Li com atenção uma recente entrevista dada a um semanário por Carlos Guimarães Dias, fundador e ex-presidente da Iniciativa Liberal (IL) – precisamente uma força política que se encontra em fase dum processo eleitoral interno e a qual, dada a sua extensão e conteúdo – me mereceu algumas reflexões analíticas.
Guimarães Dias revelou-se, como seria de esperar, um liberal em sentido puro admitindo, contudo, que no seio do liberalismo (e logo na IL) coexistem diversas sensibilidades com focos diferentes, mas uma real capacidade de convergência. É, no entanto, sabido que a trave mestra dos liberais em matéria económica assenta no objectivo dum menor peso da intervenção do Estado na vida económica e social, com especial enfoque no alívio firme da carga fiscal e na diminuição significativa de custos do contexto, o que implicaria melhores condições para a atracção do investimento, para o aumento da produtividade média das empresas e logo para uma maior criação de riqueza, a qual por sua vez geraria a prazo uma maior remuneração média dos trabalhadores em geral e logo melhor nível de vida para as populações.
Este é um pressuposto, aparentemente simples de entender, mas admito como algo problemático no âmbito duma economia como a nossa, fortemente endividada, com uma efetiva falta de escala a nível empresarial (logicamente associada a baixa produtividade), com um peso elevado das desigualdades sociais e mesmo dos níveis de pobreza. Trata-se pois duma convicção a prazo da IL que juntamente com medidas dirigidas a outras diversas áreas da vida política, económica e social têm que ser integradas numa mensagem que naturalmente a IL pretende que seja perceptível e eficaz.
Curioso é, desde já, relevar que para Guimarães Dias essa tal mensagem passaria mais facilmente se o grau de literacia económica e financeira da população portuguesa fosse maior, no sentido de melhor saber avaliar a prazo o binómio proveitos-custos das ideias e medidas a propor. É daí o foco da IL na captação imediata de eleitorado mais qualificado e também mais jovem. Será tal suficiente, eleitoralmente falando?
Por sua vez, e em termos do atual quadro político nacional, existe, a meu ver, uma atitude de algum recato da IL na sua – previsivelmente necessária- intervenção coordenada com o PSD, reflectindo com certeza a crença em ideologias diferenciadas e, obviamente, o actual peso eleitoral.
Mas, como Guimarães Dias perspectivou, se se visa no futuro uma parceria governativa com o PSD – que mitigue o efeito perturbador do Chega – haverá desde já, a meu ver, que equacionar algumas convergências em ideias programáticas e medidas concretas, de forma que tal se vá tornando perceptível pelo eleitorado potencial. E aqui parece-me mais “eficaz” uma predominância dos “liberais sociais” no seio da IL.

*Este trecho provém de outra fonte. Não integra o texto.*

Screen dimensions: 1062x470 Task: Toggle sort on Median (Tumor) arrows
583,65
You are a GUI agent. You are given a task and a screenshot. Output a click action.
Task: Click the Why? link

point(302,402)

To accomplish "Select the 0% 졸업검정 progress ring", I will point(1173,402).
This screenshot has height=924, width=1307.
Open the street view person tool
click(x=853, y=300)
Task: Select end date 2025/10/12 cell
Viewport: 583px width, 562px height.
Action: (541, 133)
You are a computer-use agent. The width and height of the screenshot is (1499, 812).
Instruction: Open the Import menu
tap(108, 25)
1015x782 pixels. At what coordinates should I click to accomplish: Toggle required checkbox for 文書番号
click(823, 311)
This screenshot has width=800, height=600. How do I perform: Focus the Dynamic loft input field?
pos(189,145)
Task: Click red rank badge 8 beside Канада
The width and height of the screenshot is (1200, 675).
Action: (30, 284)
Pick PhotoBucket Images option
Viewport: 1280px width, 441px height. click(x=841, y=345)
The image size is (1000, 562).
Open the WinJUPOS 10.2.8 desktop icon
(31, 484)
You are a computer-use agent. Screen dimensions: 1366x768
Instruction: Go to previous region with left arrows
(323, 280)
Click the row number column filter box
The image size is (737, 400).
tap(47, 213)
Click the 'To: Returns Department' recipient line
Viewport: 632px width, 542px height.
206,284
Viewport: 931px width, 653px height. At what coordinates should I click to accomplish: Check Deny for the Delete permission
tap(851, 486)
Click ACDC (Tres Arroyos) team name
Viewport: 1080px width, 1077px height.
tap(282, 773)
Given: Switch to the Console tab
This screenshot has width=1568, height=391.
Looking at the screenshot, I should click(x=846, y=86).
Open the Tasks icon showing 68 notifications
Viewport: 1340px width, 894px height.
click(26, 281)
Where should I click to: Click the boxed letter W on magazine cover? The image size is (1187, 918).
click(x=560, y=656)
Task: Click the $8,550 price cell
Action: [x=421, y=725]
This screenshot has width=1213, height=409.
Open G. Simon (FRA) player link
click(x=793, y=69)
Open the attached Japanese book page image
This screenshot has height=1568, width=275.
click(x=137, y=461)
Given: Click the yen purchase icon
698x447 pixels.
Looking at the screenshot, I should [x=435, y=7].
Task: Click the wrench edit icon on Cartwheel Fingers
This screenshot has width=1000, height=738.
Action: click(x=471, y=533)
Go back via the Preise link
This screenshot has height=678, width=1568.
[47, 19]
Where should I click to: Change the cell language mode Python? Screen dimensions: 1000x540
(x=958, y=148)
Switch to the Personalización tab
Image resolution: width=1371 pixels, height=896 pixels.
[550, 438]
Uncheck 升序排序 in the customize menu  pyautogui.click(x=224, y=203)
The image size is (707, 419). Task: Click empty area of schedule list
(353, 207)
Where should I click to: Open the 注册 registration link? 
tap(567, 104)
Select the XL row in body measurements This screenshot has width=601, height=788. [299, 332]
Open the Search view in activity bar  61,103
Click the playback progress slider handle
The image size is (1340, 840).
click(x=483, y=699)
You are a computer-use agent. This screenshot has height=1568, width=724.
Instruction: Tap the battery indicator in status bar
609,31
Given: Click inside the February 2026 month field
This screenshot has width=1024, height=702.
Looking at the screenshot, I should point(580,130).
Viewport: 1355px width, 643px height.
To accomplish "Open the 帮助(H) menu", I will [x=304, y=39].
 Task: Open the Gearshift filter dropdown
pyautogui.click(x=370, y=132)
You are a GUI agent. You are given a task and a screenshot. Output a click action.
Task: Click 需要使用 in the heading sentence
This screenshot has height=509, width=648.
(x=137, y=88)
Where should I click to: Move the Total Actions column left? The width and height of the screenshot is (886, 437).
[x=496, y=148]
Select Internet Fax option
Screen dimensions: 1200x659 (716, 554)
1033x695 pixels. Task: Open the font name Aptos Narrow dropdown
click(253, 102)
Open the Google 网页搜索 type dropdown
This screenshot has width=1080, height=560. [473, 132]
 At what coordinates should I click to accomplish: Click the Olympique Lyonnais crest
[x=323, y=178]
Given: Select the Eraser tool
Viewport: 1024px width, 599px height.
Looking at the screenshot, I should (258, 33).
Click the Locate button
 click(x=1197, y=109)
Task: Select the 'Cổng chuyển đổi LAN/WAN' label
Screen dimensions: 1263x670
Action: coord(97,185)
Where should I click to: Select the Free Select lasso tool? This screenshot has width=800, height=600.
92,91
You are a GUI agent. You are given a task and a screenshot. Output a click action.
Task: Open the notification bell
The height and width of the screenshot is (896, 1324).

Um dos outros aspectos relevantes da entrevista de Carlos Guimarães Dias sobre os fundamentos do liberalismo circunscreveu-se à muito divulgada liberdade de escolha, dando como exemplos o caso da saúde e da educação. São ideias atractivas, logicamente consentâneas com a liberdade individual – que têm, contudo, que ser financiadas adequadamente- mas cuja implementação não se afigura fácil. Com efeito trata-se dum salto em frente associado ao risco inicial que sempre advirá duma menor presença do Estado, designadamente junto das populações mais desfavorecidas.
Durante a citada entrevista, Carlos Guimarães Dias não se referiu expressamente a um aspecto fulcral de grande sensibilidade social que é o sistema nacional de pensões de reforma, para o qual os liberais defendem a mudança do sistema atual de repartição para um sistema de capitalização individual. Mudança esta que obrigará, necessariamente, ao planeamento de fases de transição e sua divulgação concreta, até porque de imediato criaria um enorme buraco financeiro!
Numa palavra, ainda faltam muitos esclarecimentos quanto à execução dum projecto liberal na sociedade portuguesa, com a convicção de que possa ser um projecto alternativo ou a caminho de o ser. Alternativo sim – não, não se trata de “queques” mais ou menos barulhentos! – mas “arriscado”, sobretudo num país desigual com tão elevada divida pública.
Resta, no entanto, uma presunção de que à IL caberá num futuro próximo mais um papel de “muleta” do PSD – contra o “hegemónico” PS –, com o qual terá de articular linhas de acção que certamente implicarão, no curto prazo, alterações ao purismo do seu projecto político.
O autor escreve de acordo com a antiga ortografia.